> **EXERCISE**:
Reproduce word for word the passage of the Lloyd Industries retaliation text below that opens with the words "The two employees were" and closes with "be severe consequences.".

> **TEXT**:
********

After a Lloyd Industries employee lost three fingers in a workplace accident, OSHA conducted an on-site investigation. The injured worker was fired shortly after the investigation began. A second employee was terminated for cooperating with OSHA after they identified a number of health and safety violations and began assessing penalties. A jury found that Lloyd Industries and its owner illegally fired the two employees for cooperating with OSHA during the inspection. They awarded $500,000 in punitive damages, which is the largest punitive award under the OSH Act. The court explained that the size of the award sends a strong message that this kind of retaliation with not be tolerated.

The two employees were also awarded $547,399 in front and back pay. Lloyd Industries and its owner were also ordered to post an anti-retaliation notice and refrain from ever violating the Section 11(c) or the OSH Act again. All employees are entitled to a safe and healthy work environment and if these basic rights are violated by an employer, or they are retaliated against for speaking out about poor work conditions, there will be severe consequences.

********

> **EXCERPTED RECORDS**:
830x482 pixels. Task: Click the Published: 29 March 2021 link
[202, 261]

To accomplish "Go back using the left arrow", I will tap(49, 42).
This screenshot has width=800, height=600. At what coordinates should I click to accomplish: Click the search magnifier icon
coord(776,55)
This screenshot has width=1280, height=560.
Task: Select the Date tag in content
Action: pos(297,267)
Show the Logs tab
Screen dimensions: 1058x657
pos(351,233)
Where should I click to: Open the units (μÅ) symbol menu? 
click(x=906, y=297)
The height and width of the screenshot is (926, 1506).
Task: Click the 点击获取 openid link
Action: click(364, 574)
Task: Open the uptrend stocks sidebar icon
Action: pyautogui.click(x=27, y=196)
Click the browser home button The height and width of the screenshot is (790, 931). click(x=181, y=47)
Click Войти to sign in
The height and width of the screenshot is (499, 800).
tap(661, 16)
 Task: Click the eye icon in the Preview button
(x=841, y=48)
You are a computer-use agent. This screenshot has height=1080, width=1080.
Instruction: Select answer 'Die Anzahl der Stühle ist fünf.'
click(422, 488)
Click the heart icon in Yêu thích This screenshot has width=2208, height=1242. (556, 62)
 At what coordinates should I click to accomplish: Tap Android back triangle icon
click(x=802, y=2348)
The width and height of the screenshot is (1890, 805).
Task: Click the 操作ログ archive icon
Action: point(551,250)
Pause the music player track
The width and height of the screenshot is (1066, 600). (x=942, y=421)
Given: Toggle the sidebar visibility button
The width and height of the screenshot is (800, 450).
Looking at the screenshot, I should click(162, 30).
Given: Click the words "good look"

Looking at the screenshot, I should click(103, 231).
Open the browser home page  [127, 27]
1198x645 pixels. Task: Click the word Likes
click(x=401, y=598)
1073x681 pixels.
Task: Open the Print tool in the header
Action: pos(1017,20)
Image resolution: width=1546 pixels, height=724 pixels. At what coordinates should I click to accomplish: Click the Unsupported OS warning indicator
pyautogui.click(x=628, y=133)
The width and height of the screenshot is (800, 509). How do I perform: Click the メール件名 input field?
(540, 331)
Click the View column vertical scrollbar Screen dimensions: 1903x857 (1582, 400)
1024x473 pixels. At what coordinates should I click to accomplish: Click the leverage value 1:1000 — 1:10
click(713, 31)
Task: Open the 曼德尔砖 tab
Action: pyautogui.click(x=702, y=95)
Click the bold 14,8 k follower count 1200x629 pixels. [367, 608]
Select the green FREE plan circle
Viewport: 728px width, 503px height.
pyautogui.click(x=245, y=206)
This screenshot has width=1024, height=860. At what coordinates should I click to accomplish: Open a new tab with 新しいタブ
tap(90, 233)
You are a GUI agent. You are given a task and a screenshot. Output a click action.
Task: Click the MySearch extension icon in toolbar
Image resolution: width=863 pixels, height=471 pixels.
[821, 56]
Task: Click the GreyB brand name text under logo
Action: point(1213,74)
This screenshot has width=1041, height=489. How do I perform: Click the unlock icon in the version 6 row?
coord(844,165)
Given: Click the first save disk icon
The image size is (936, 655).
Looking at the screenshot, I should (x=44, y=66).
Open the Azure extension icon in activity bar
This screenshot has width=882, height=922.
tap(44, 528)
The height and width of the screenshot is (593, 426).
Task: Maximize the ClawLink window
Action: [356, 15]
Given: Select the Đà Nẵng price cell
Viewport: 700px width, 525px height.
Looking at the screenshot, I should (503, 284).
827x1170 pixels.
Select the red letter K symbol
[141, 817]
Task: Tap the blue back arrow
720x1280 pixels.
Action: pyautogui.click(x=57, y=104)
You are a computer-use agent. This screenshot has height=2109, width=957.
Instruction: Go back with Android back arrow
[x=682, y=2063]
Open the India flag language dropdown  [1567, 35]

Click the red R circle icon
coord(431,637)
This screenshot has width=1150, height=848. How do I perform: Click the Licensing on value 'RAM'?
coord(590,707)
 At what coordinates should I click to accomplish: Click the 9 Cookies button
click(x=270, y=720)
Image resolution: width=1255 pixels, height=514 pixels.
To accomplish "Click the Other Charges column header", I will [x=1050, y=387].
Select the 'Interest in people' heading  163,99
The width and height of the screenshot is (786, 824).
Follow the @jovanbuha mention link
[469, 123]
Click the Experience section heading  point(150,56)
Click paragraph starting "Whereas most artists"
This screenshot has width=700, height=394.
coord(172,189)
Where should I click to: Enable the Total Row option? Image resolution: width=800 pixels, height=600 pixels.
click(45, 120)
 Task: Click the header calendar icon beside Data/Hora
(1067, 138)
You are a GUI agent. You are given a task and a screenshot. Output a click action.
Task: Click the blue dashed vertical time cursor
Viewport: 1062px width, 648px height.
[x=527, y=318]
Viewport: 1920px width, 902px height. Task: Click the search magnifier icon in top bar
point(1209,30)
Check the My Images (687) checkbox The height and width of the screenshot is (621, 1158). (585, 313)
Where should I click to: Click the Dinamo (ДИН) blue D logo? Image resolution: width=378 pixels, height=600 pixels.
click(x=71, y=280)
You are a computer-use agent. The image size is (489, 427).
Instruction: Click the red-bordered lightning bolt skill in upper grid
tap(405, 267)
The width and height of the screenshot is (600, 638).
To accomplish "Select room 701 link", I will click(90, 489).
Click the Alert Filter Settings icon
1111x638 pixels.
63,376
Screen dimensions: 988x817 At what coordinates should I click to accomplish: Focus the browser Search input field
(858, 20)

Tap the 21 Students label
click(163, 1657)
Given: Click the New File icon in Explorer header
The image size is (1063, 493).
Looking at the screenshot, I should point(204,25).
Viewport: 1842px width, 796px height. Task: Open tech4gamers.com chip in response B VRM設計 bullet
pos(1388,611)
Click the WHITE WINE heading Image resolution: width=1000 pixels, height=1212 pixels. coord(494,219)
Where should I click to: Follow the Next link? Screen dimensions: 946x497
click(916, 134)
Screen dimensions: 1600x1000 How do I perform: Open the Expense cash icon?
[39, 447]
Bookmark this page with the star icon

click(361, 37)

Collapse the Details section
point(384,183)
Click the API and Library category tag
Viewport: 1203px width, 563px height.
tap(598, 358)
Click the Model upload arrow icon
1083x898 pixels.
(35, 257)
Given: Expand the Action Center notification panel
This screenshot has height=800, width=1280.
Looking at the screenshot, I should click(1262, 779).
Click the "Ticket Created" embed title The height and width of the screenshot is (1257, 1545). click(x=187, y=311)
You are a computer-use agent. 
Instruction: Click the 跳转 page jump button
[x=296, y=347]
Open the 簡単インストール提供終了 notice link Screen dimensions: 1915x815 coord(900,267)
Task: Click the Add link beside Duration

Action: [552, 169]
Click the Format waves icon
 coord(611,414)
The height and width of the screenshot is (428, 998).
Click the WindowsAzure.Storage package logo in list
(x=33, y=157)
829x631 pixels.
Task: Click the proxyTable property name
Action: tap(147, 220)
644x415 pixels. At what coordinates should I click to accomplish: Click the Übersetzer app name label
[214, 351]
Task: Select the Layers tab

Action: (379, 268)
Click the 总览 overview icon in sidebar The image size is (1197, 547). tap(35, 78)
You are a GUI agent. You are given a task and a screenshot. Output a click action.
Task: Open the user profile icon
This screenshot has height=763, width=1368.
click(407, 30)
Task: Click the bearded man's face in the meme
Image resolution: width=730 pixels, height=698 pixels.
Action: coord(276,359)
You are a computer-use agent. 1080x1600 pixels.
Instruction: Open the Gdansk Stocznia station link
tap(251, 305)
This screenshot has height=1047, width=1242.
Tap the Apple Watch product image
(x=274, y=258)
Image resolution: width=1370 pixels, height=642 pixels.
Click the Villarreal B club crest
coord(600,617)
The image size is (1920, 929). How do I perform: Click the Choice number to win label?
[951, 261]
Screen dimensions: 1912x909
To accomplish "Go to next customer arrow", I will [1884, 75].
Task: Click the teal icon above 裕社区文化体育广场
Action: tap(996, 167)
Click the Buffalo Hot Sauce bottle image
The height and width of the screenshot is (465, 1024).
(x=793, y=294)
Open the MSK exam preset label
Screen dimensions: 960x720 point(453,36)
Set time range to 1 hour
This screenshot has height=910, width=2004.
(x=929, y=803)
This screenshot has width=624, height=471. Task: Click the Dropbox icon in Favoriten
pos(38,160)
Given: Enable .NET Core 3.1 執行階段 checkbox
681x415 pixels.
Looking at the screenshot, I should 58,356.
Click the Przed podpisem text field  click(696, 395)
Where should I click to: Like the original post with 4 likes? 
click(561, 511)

********

> **FINAL ANSWER**:
The two employees were also awarded $547,399 in front and back pay. Lloyd Industries and its owner were also ordered to post an anti-retaliation notice and refrain from ever violating the Section 11(c) or the OSH Act again. All employees are entitled to a safe and healthy work environment and if these basic rights are violated by an employer, or they are retaliated against for speaking out about poor work conditions, there will be severe consequences.